Operations

Scaling

Practical levers that match Ciel’s architecture.


Horizontal API instances

Run multiple API processes behind a load balancer. Requirements:

  • Stateless HTTP layer (session state in tokens + DB/Redis).
  • Sticky sessions only if you intentionally rely on them (default Scaleway config in Terraform may use cookie stickiness—validate for your release).
  • Keep all instances on the same migration version before enabling traffic.

Postgres

  • Connection pools per instance; size pools so total connections stay under DB limits.
  • Tune through env vars: DB_MAX_CONNECTIONS, DB_CONNECT_TIMEOUT_SECONDS, DB_IDLE_TIMEOUT_SECONDS, DB_MAX_LIFETIME_SECONDS.
  • Keep sum(instance_pools) under server limits with headroom for admin tools and background tasks.
  • Read replicas can help analytics/reporting workloads, but core API paths currently assume primary write/read consistency.

Redis

  • Used as a cache, not the source of truth. Safe to scale memory/eviction policies as traffic grows.
  • Feed cache TTL is intentionally short (currently 30s) to balance freshness with burst absorption.
  • Cache-miss resilience: services tolerate Redis errors and fall through to Postgres.
  • Ensure eviction policy aligns with short-lived keys (avoid retaining stale hot keys indefinitely).

Object storage and CDN

  • Serve processed images from a CDN (e.g. Scaleway Edge Services) in front of the bucket to cut origin load and latency.
  • Presigned uploads keep upload traffic off the API body size limits.
  • Favor immutable media object paths for high CDN hit ratios and safe long cache lifetimes.

Queue and workers

  • Scale worker concurrency (process count or container replicas) with queue depth and S3 throughput.
  • Use a DLQ for poison messages so retries do not block the main queue.
  • Worker processing is idempotent via DB status checks; this supports at-least-once queue delivery.
  • Separate permanent failures (unsupported/invalid media) from transient infra errors to prevent retry storms.

Rate limiting

Middleware enforces configurable limits (see config and http/middleware). Tune per route class (auth vs read vs write) under attack or growth.

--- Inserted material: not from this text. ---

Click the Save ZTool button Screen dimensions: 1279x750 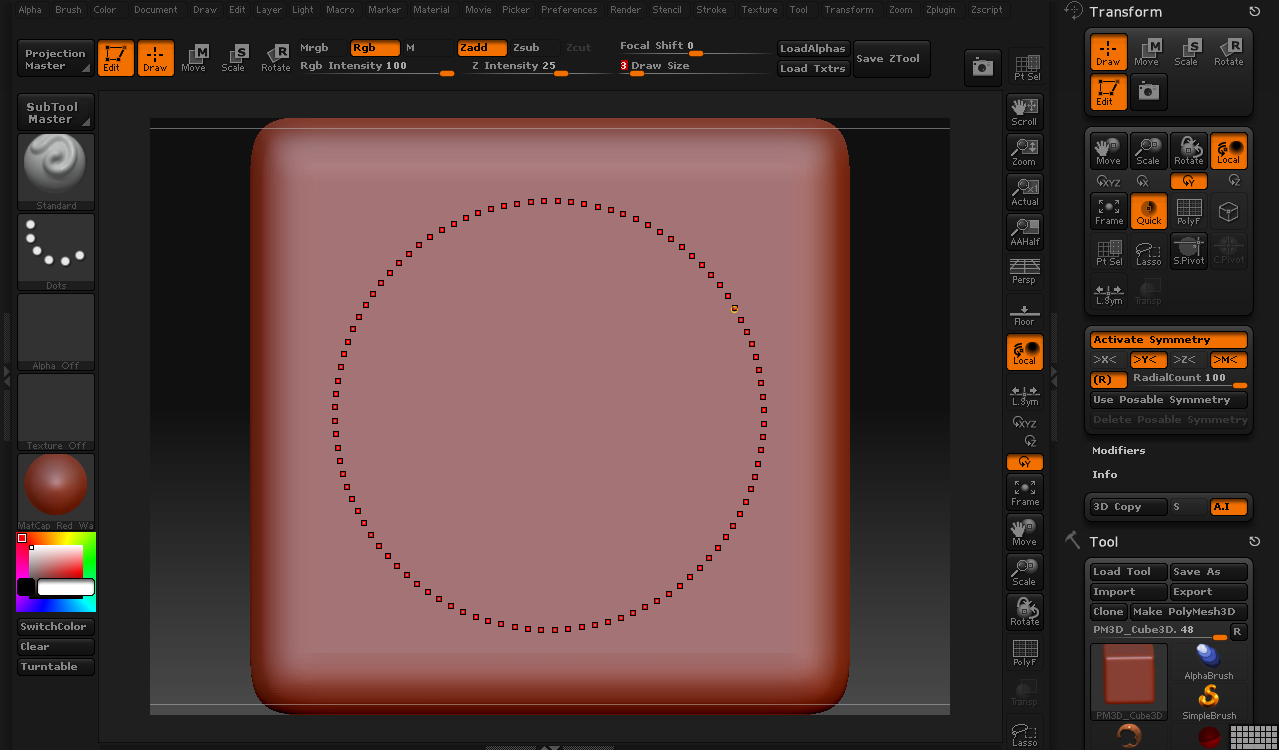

  • IP limits protect unauthenticated endpoints (/auth/login, signup, health).
  • Trust-level limits protect authenticated actions and can scale by account maturity.
  • Monitor 429 rates by endpoint/action before increasing limits globally.

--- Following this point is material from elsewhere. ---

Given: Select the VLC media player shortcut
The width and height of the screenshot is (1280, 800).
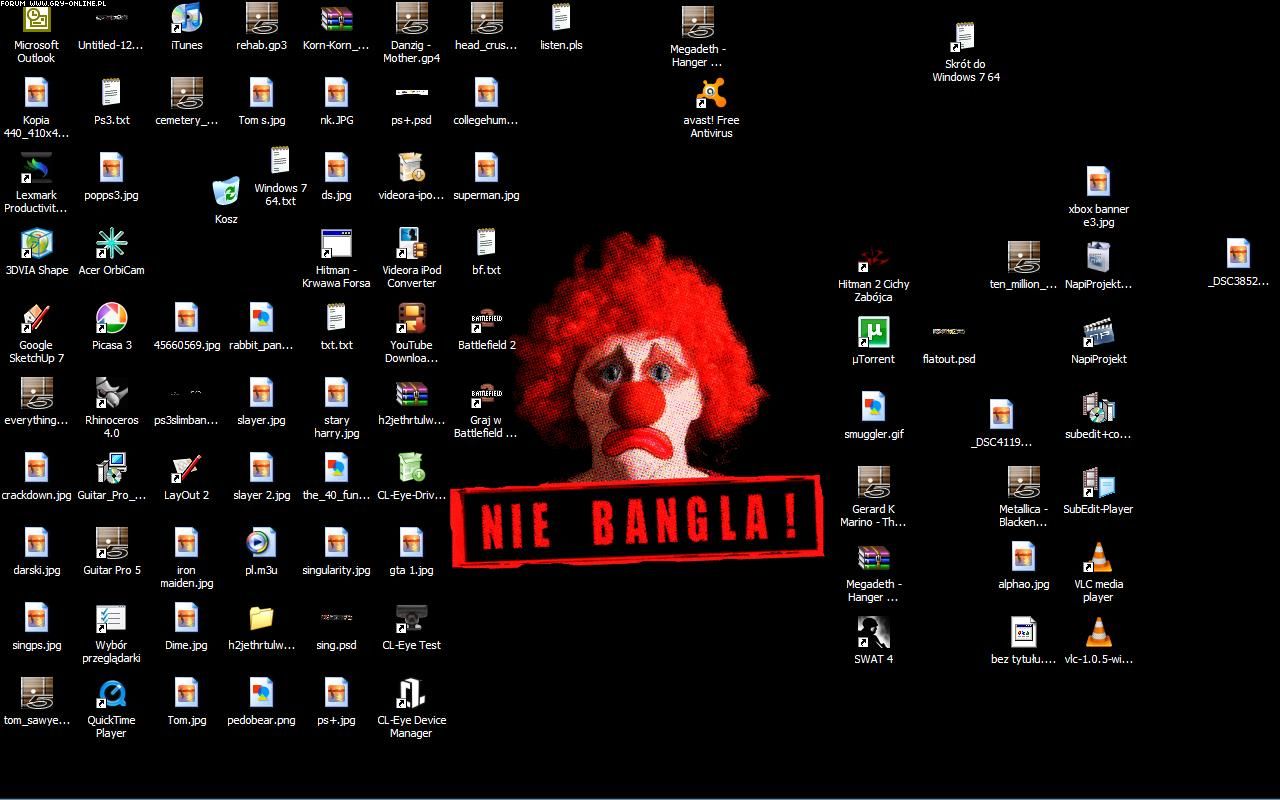Looking at the screenshot, I should (1098, 558).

Process modes and deployment shape

  • Run APP_MODE=api for web-serving instances.
  • Run APP_MODE=worker for dedicated queue consumers.
  • Use APP_MODE=combined only when operational simplicity matters more than fault isolation.
  • For event-driven/serverless ingestion, APP_MODE=serverless-worker exposes a minimal HTTP handler that executes a single media job payload.

Observability and safe rollouts

  • Expose /metrics and ingest request/latency/error and queue depth metrics.
  • Track feed cache hit rate, media-job success/failure mix, and DB pool saturation.
  • Roll out with canaries when changing middleware behavior, queue logic, or schema-heavy features.